De hecho, ya los biólogos han logrado prolongar la vida de animalitos de laboratorio hasta cuatro veces más que la edad natural de muerte. Animalitos destinados a vivir cinco años han vivido saludablemente más de 20 años.

O sea, según los cálculos de don Ray Kurtzweil, contratando esa clase de servicios biológicos, ya puede darse como un hecho que él podrá vivir cómodamente hasta los 200 años

Una vez conseguido eso, bueno, simplemente a pasarlo bien. A darse una y otra vez esos gustitos propios de una buena vida rutinaria, libre de majaderías metafísicas, teológicas o poéticas, o lo que sea.

Una vida que él considera buena en la medida en que se cumplan, día tras día, año tras año, siglo tras siglo, las mágicas Cuatro palabras que comienzan con la letra c: consumir, comer, y esos otros dos verbos con la letra c, que tienen que ver con el entrepiernas y que, bueno, prefiero no mencionar.

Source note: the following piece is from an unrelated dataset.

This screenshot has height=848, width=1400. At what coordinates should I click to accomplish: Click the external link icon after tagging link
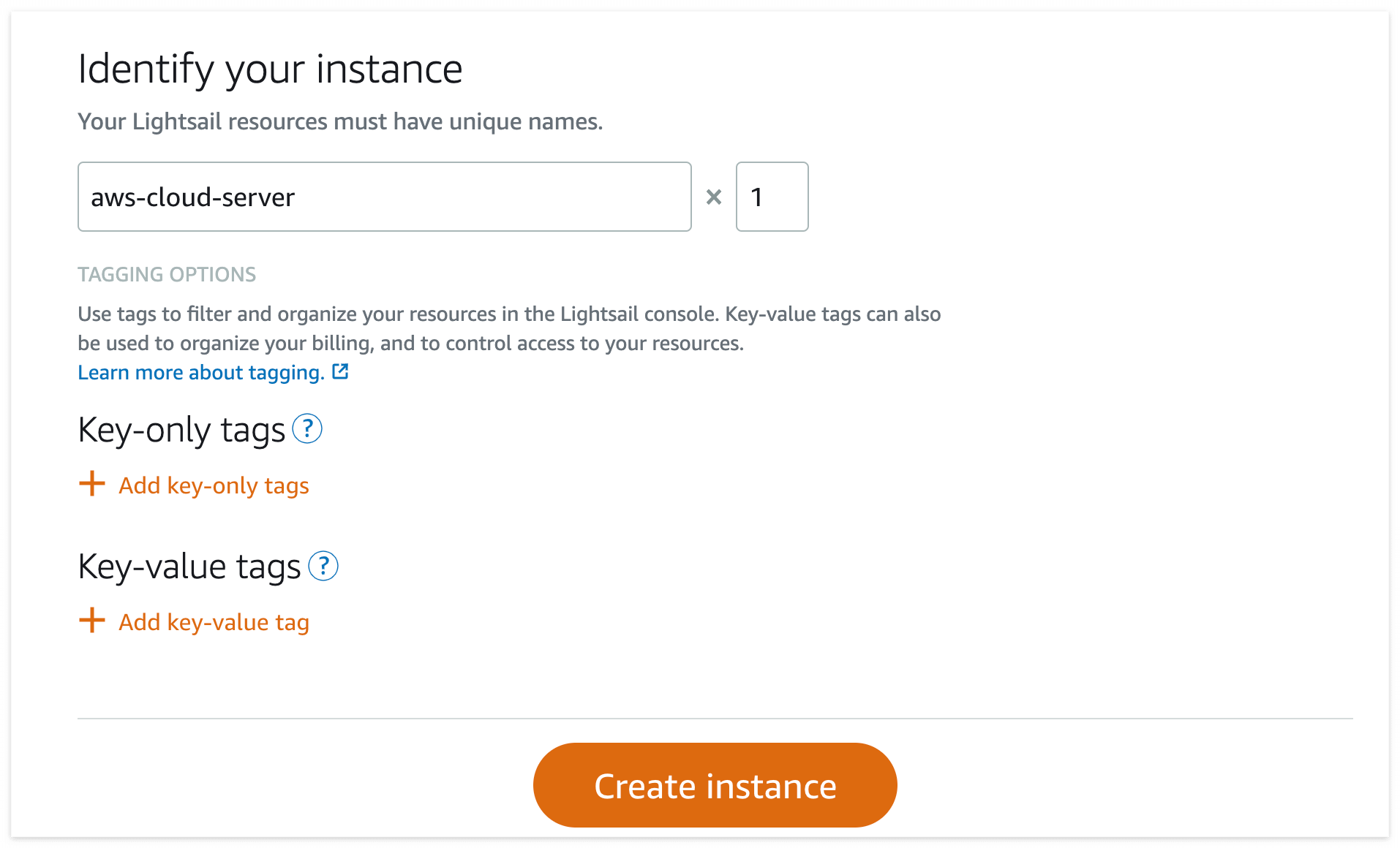pos(340,372)
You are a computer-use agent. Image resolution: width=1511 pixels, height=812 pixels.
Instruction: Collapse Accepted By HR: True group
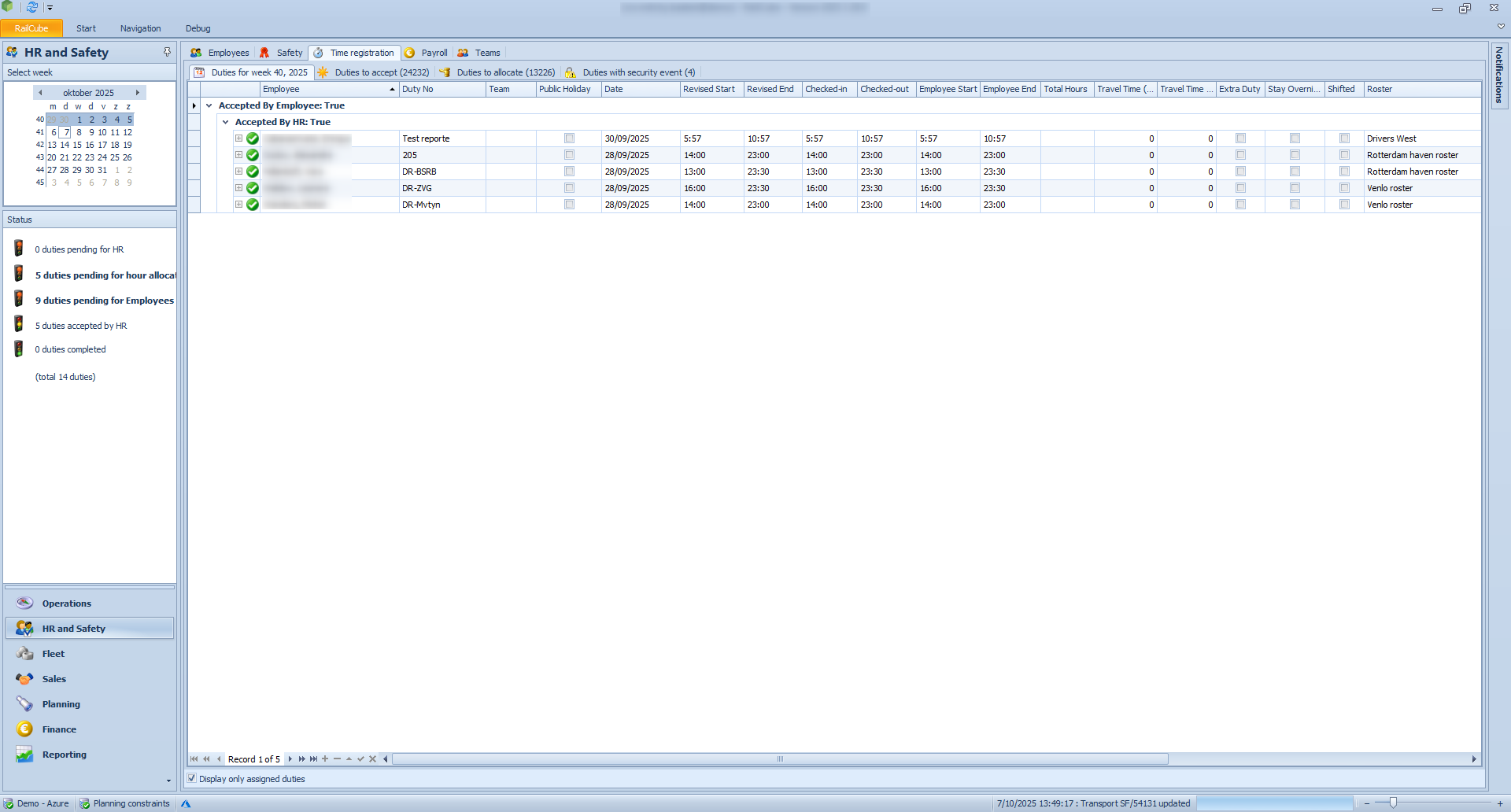[226, 122]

Pero junto con esa noticia sobre Ray Kurtzweil y sus ganas de vivir para siempre, gozando de su orgánica carnalidad, esta semana cobraron importancia otras noticias sobre la vida y la muerte, que, al fin y al cabo, vienen a ser solo noticias sobre el orden y el desorden, es decir, sobre la entropía.

También aquí la noticia reverbera con el concepto de entropía, la gran ley natural que señala que todo fenómeno que se consuma tiene un precio en gasto de la energía disponible, y en pérdida del orden eficaz.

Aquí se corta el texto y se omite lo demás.